Foto: Kuasa Hukum FDK bersama Pemilik tanah yang lama, Syafri St Pangeran tunjuk batas tanah.
Hal ini disampaikan oleh Kuasa Hukum Yayasan Fort De Kock, Didi Cahyadi Ningrat, SH, saat memantau kerja operator ekskavator yang sedang meratakan lahan tanah sertipikat no. 655 di Universitas Fort De Kock, pada Jumat, 18 November 2022.
"Memang objek tanah ini sesegera mungkin akan dimanfaatkan dan akan dibangun gedung baru untuk penunjang perkuliahan atau proses belajar mengajar, sarana prasarana olahraga, termasuk juga akan dibuat gedung lahan parkir. Pembangunan ini sesuai dengan kebutuhan, baik kebutuhan yayasan maupun kebutuhan kampus," ucap Didi Cahyadi Ningrat.
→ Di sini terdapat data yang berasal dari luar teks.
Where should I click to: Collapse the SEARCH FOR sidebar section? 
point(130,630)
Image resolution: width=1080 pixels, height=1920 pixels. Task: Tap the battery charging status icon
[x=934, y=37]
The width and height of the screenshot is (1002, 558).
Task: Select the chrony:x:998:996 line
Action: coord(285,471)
Sebelumnya kami bersama pemilik tanah sudah melakukan proses penerbitan sertifikat baru atas objek tanah yang sudah berlangsung jual-beli di kantor Badan Pertanahan Nasional. Persoalan sertifikat tanah nomor 655 masih di Pemerintah Kota Bukittinggi, itu permasalahan lain yang tidak ada kaitannya dan persoalan yang menjadi kewenangan Badan Pertanahan Nasional.
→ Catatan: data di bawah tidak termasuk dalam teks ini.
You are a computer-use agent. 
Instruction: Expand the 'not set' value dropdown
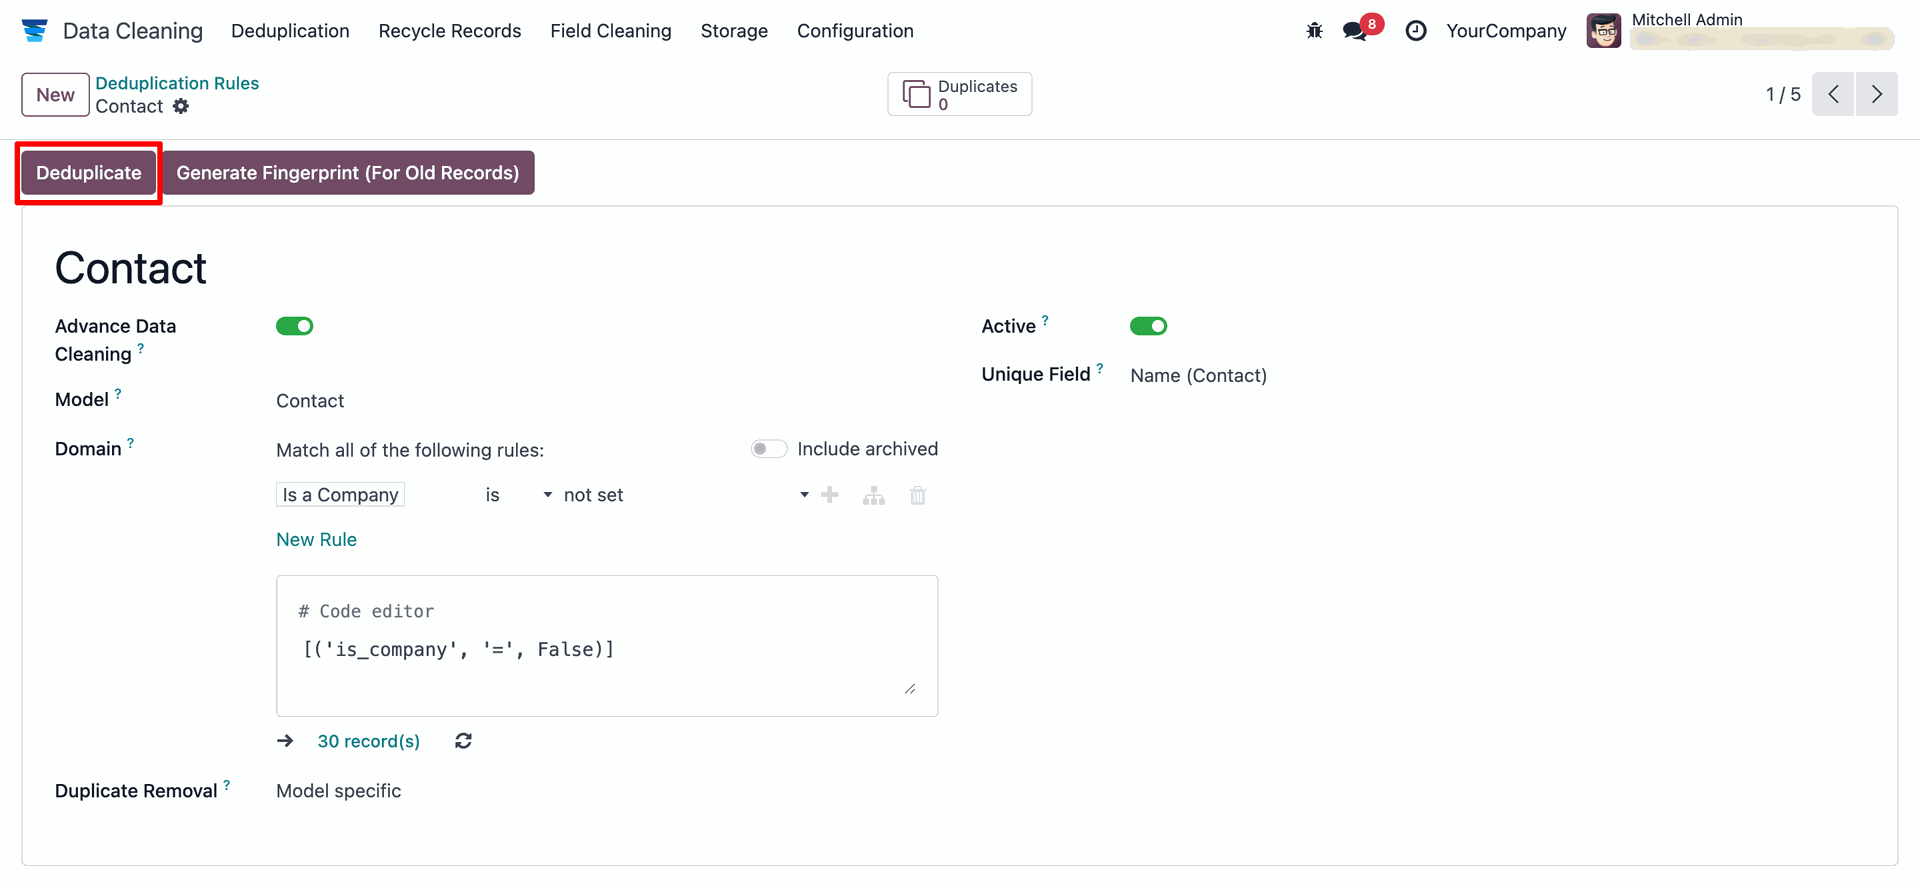pos(686,495)
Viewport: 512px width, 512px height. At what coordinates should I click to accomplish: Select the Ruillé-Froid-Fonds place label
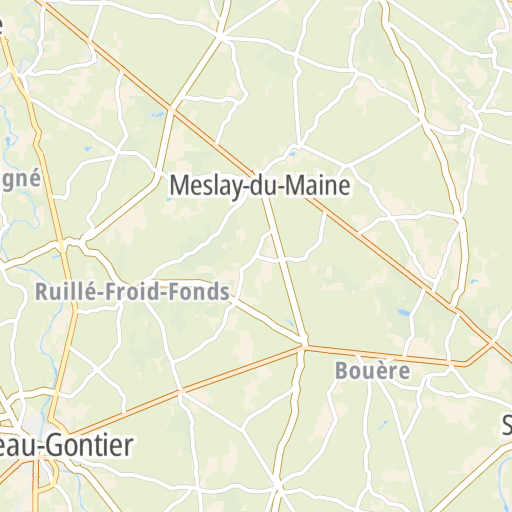(132, 291)
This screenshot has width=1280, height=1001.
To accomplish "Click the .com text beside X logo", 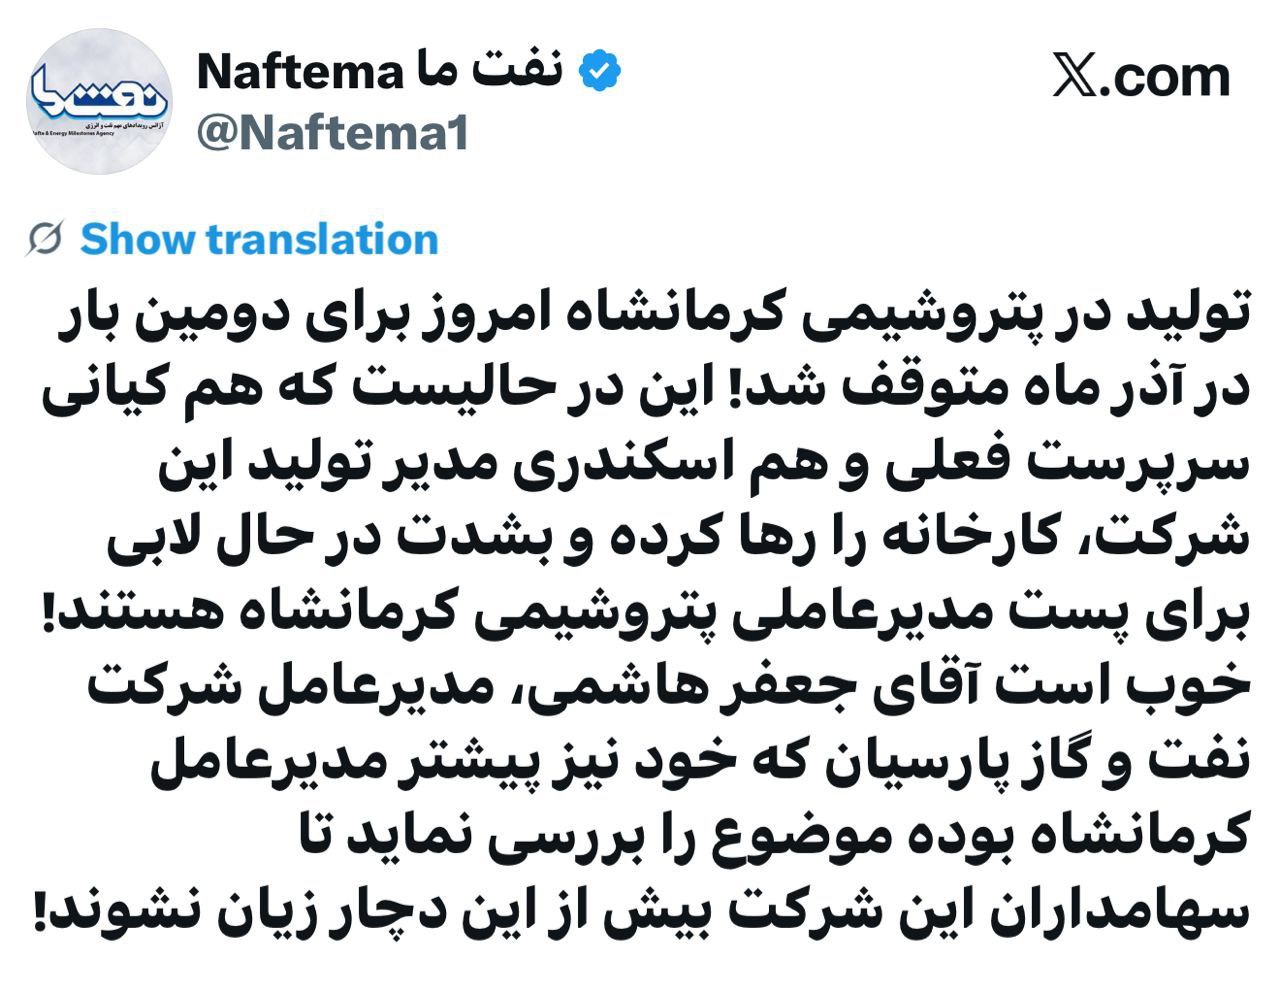I will coord(1166,77).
"Kita tetap mengajukan permohonan pengukuran tunjuk batas objek tanah yang sesuai dengan sertipikat kemudian proses pembatalan sertipikat hak milik yang saat ini masih dikuasai oleh Pemko Bukittinggi dan menerbitkan hak baru atas nama yayasan," kata Didi.
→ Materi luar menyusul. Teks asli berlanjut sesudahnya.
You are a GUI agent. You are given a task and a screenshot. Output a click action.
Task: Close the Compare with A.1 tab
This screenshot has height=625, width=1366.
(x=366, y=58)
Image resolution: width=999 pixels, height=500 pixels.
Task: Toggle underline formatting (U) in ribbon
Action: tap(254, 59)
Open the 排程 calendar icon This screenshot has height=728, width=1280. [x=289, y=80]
Foto: Pekerja menggunakan ekskavator sedang meratakan lahan diatas tanah sertipikat hak milik nomor: 655 .
Meskipun pada prinsipnya PPJB adalah tidak mengakibatkan beralihnya hak kepemilikan, namun jika mengacu pada Lampiran Surat Edaran Mahkamah Agung atau SEMA 4/2016, poin 7, peralihan hak atas tanah berdasarkan PPJB secara hukum terjadi jika pembeli telah membayar lunas harga tanah serta telah menguasai objek jual beli dan dilakukan dengan iktikad baik.
Dengan demikian, lanjut Didi, salah satu jika persyarat tersebut terpenuhi, PPJB adalah juga merupakan bukti peralihan hak atas tanah.
Sementara itu, Kepala Kantor BPN Bukittinggi, Desrizal, saat dikonfirmasi terkait upaya Yayasan Fort de Kock untuk menerbitkan sertifikat baru pada Selasa, 22 November 2022, mengatakan bahwa memang pengacara beliau pernah datang dan konsultasi dengan kawan-kawan BPN.
"Kami sudah terangkan sama pengacara, apa-apa saja proses yang harus di lalui dan apa persyaratannya di samping putusan pengadilan," kata Desrizal.
Namun demikian, tambahnya, berkas-berkas persyaratan untuk penerbitan sertipikat baru dari pihak Yayasan Fort de Kock belum ada yang masuk ke BPN Bukittinggi. (*)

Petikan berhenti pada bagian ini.